Every shop deals with two universal truths: People are part of the process and make mistakes, and sooner or later, all mechanical devices will either wear out or break. The consequences of both truths can range from merely expensive to catastrophic. A modest investment in machine and process monitoring technology can, and nearly always does, pay large dividends over the long run in sparing moldmakers from the consequences of human error and the breakdown of machines.
Modern sensor technology comes in one of two forms: micro electro-mechanical systems (MEMS) and piezoelectric devices. Each has a distinct set of capabilities and advantages for machine monitoring applications.
MEMS sensors are miniature machines with integrated electronics that are produced by technologies similar to those used in the manufacturing of semiconductor devices. Because MEMS sensors are highly reliable and are relatively inexpensive, they are widely used in all sorts of electronic devices where their small size, low consumption of power, ease of integration, high level of functionality and superb performance encourage and enable innovation.
The major advantage of a MEMS sensor in a machine-monitoring application is its ability to detect vibration at extremely low amplitudes. For example, a MEMS sensor can detect vibration in a spindle rotating at speeds as low as 2 rpm. Because the signal processing electronics are integrated into a MEMS sensor, MEMS sensors also tend to be less expensive than comparable piezoelectric units.
Piezoelectric sensors use the current that is generated by deforming a crystal to measure the amplitude of a vibration. Piezoelectric sensors are not able to detect low amplitude vibrations nearly as well as MEMS devices. They deliver a non-linear response in that region. However, piezoelectric sensors are extremely rugged and are able to survive crashes generating up to -70 Gs, while most MEMS sensors experience damage at about -18 Gs.
A further advantage of piezoelectric sensors is their ability to respond to vibration and acceleration in three axes instead of one or two for MEMS devices. The combination of ruggedness, 3D sensing, and the ability to serve as both a vibration and crash detection device make piezoelectric sensors the technology of choice for most large machine tools.
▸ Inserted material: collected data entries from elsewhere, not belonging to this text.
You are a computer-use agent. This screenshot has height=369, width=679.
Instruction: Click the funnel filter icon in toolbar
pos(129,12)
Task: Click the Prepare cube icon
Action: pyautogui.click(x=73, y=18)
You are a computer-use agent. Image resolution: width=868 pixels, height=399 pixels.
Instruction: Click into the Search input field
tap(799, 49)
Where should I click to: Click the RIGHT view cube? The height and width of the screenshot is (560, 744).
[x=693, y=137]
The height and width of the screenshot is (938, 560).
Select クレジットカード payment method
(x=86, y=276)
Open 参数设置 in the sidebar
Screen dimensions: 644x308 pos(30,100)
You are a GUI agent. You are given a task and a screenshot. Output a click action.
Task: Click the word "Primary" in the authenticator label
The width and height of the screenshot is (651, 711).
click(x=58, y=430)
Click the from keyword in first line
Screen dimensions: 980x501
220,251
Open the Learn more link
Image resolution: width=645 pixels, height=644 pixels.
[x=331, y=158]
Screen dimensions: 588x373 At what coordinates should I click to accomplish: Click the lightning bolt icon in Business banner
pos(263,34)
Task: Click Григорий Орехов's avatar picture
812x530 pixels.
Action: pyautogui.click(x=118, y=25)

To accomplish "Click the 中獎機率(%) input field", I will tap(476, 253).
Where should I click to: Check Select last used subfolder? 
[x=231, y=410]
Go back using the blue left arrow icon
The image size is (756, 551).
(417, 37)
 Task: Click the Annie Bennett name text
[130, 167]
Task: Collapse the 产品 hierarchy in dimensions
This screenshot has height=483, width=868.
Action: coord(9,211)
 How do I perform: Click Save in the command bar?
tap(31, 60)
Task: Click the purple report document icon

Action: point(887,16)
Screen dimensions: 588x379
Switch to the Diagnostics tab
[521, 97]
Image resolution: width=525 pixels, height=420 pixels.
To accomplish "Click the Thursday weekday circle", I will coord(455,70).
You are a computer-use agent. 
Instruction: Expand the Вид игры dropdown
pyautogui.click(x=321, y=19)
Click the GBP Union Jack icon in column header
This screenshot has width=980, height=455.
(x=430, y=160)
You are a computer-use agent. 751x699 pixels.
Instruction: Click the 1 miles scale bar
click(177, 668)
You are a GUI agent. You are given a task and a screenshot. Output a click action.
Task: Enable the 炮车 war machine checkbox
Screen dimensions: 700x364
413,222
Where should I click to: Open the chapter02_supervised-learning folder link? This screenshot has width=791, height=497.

Modern machine and process monitoring technology is as easy to implement as a retrofit solution. For example, installing a true power monitor on a vertical machining center typically takes no more than two to three hours, plus the time needed to program the PLC. A complete crash protection, vibration sensing and tool condition monitoring system might take eight hours to install on the same machine. Since most of the added components are in the electrical cabinet, the actual installation of the control system is quite simple. The digital torque adapter installation is even simpler.
As long as people make mistakes and machines wear out, some form of crash protection and condition monitoring technology will be the first line of defense against expensive and potentially catastrophic consequences. Fortunately, the technology is mature, effective, affordable and easy to implement, so there is no point in waiting to put it to work.
For many mold enterprises, this technology is absolutely a practical technology.